Twenty-five yards ahead there was a trench-juncture, at which a lad was sitting with his legs wide apart and a scarlet hole bored through the centre of his forehead. No one had gone to his help; he merely sat there in the sunlight with a puzzled expression, watching the blood splash slowly on his hands. When I made to cross the trench-juncture, one of the men pulled me back. “A Hun sniper,” he panted with an eloquent economy of words; “he gets everyone who goes there.”

“But what’s the matter with you chaps?” I asked. “It’s the booby-traps, sir,” he said; “they’ve blown a lot of us up. We daren’t stir.”

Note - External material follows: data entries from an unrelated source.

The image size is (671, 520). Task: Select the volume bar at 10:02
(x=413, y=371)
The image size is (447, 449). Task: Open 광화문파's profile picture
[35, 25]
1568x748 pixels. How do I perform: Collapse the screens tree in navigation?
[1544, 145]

Then I saw what he meant. Across the trench, beyond where the wounded man was sitting, cobwebs of wires had been strung a few inches above the ground, attached to pegs. They looked innocent enough, but were just at the right height to catch the feet of men advancing in single file. Should anyone trip against them, the jerk on the pegs would explode a series of mines.

I turned to the man. “Are you the furthest up of the attack?”

“Yes, sir.”

“Do you know what’s on ahead?”

“The railroad, sir, with a lot of freight-cars standing on the tracks. The Huns are hiding behind them and taking pot-shots at us.”

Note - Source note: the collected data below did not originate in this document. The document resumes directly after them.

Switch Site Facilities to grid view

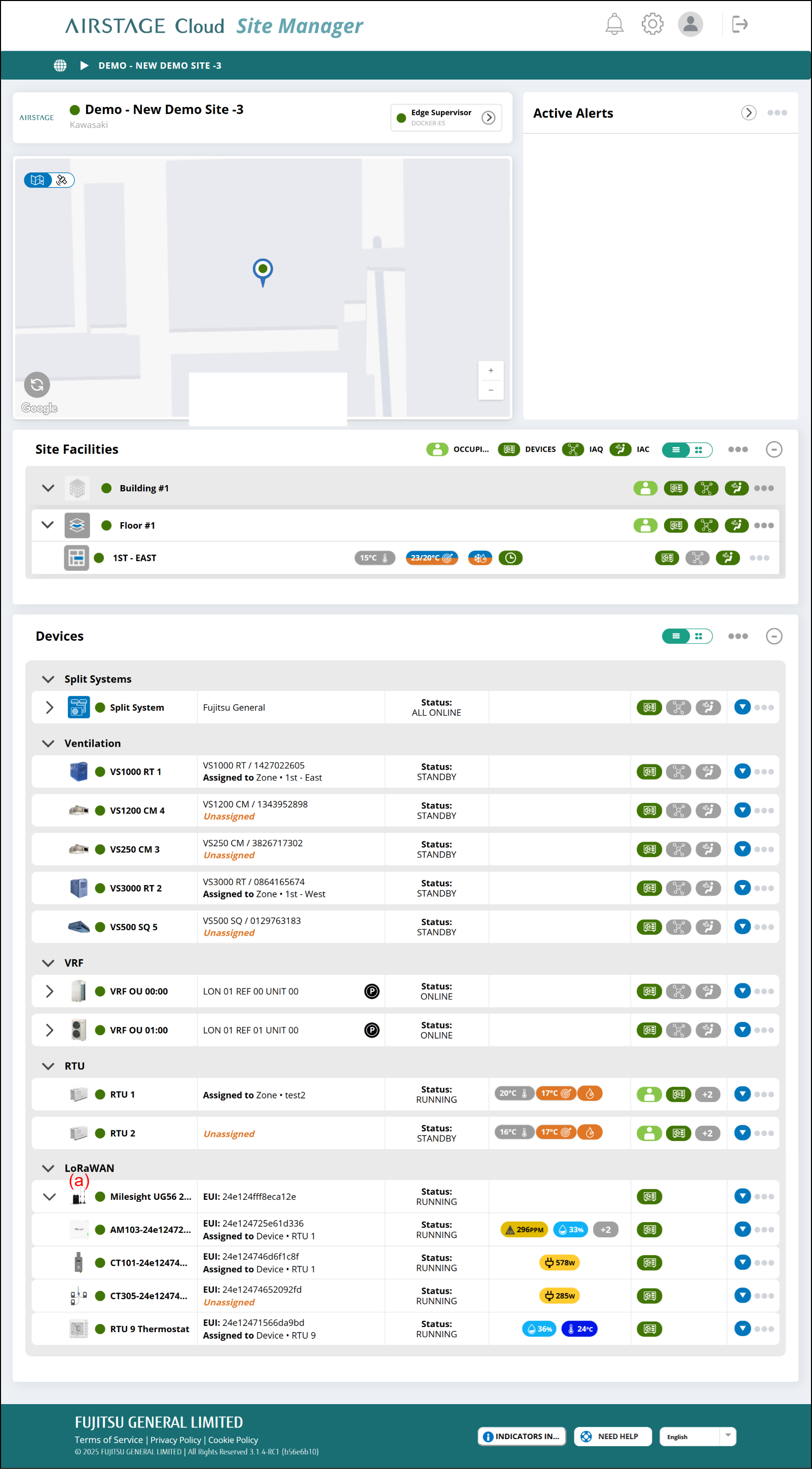(x=698, y=449)
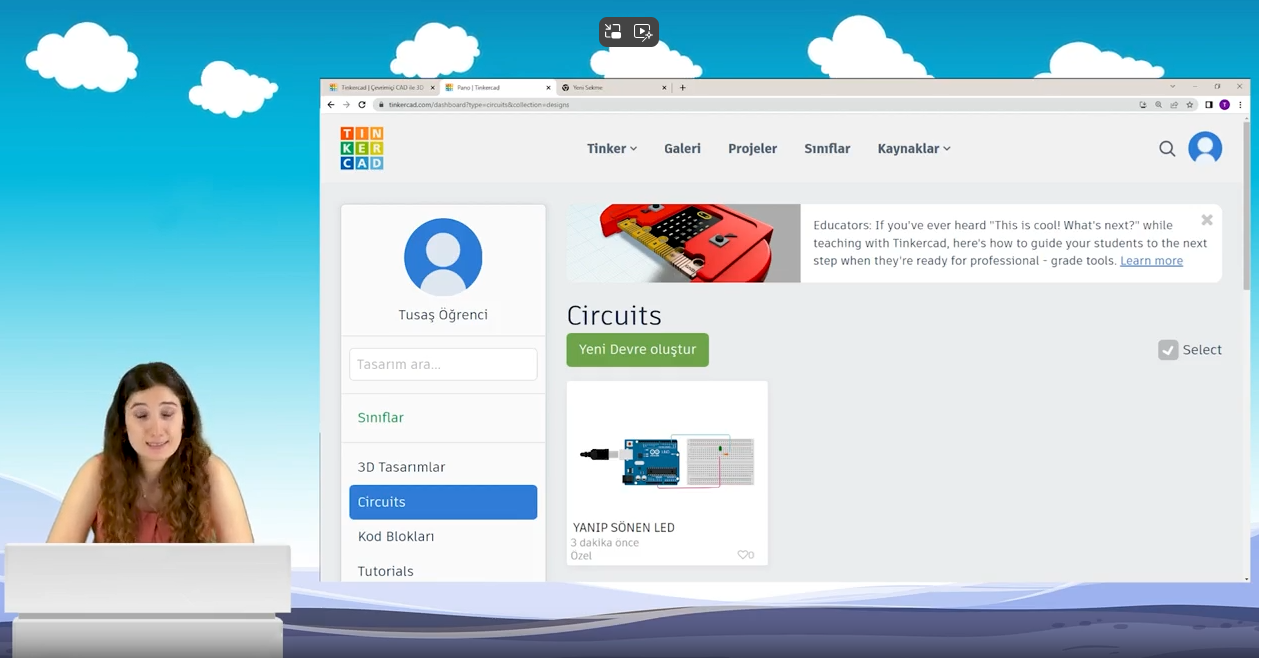1271x658 pixels.
Task: Open the Learn more link
Action: (1151, 260)
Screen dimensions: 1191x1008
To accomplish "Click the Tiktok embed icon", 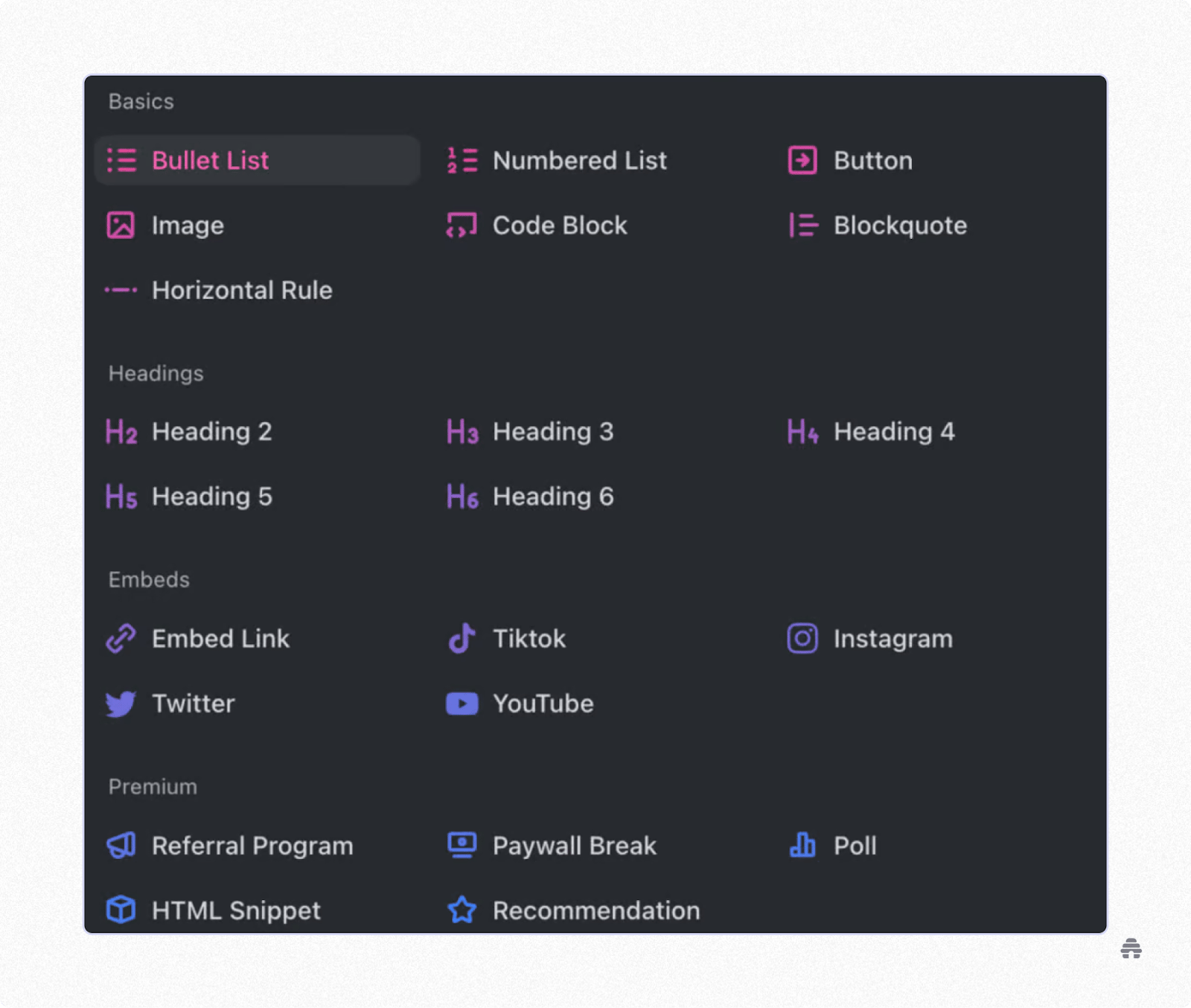I will coord(462,638).
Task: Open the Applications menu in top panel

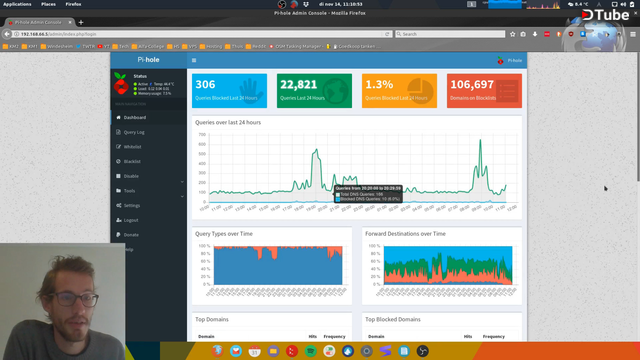Action: 17,4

Just then the Company Commander hove in sight, crouching low to avoid the sharp-shooters and stepping warily between the wires of the traps. While I spoke to him. Suzette was dragging the wounded lad back from the trench-juncture and binding up his head.

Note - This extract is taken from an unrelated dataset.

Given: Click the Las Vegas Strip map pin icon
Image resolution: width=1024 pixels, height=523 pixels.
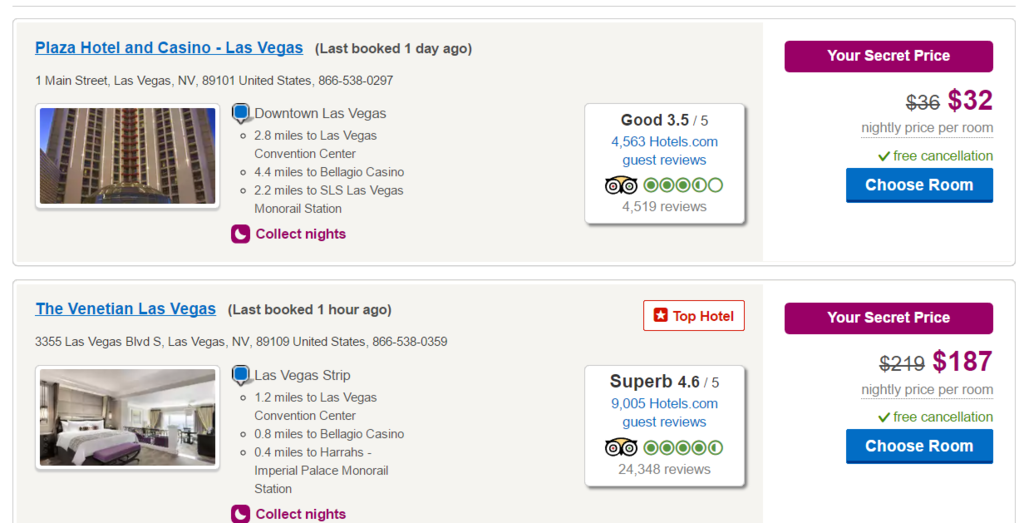Looking at the screenshot, I should (x=241, y=375).
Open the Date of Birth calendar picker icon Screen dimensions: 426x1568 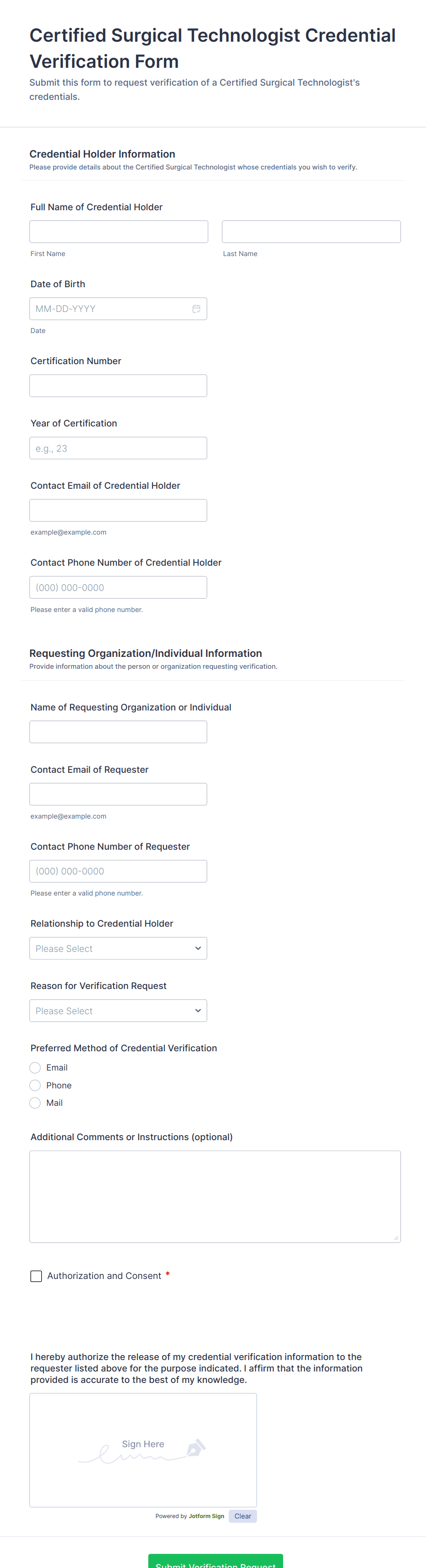196,309
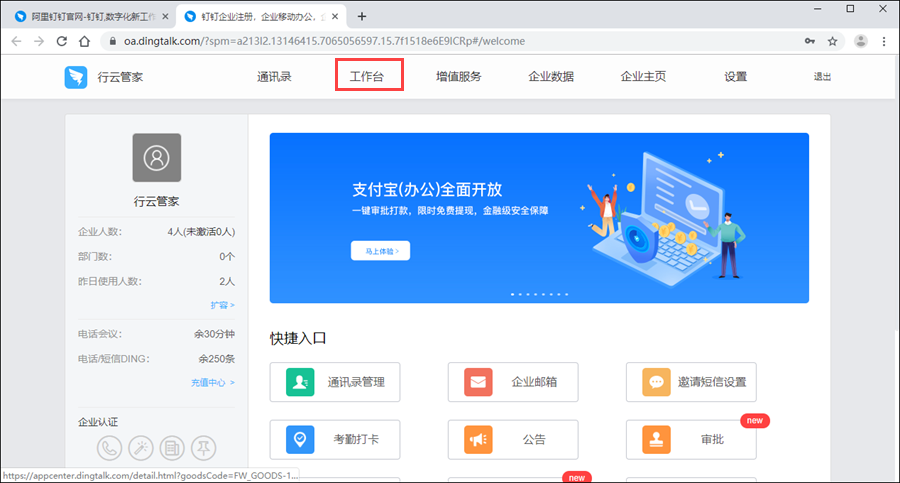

“A pretty rotten mess. I call it,” the Company Commander growled pantingly, wiping the perspiration from his eyes. “We ought to have had tanks and aeroplanes to do this job and twice as many men. It’s sheer murder. My men haven’t a one per cent chance of coming out of the show alive; out of a hundred and forty I have twenty-six left. The enemy gets us from in front and from both flanks, while his machine-guns in Fransart are potting at our backs. And what the devil is our own artillery doing laying down a barrage behind us?”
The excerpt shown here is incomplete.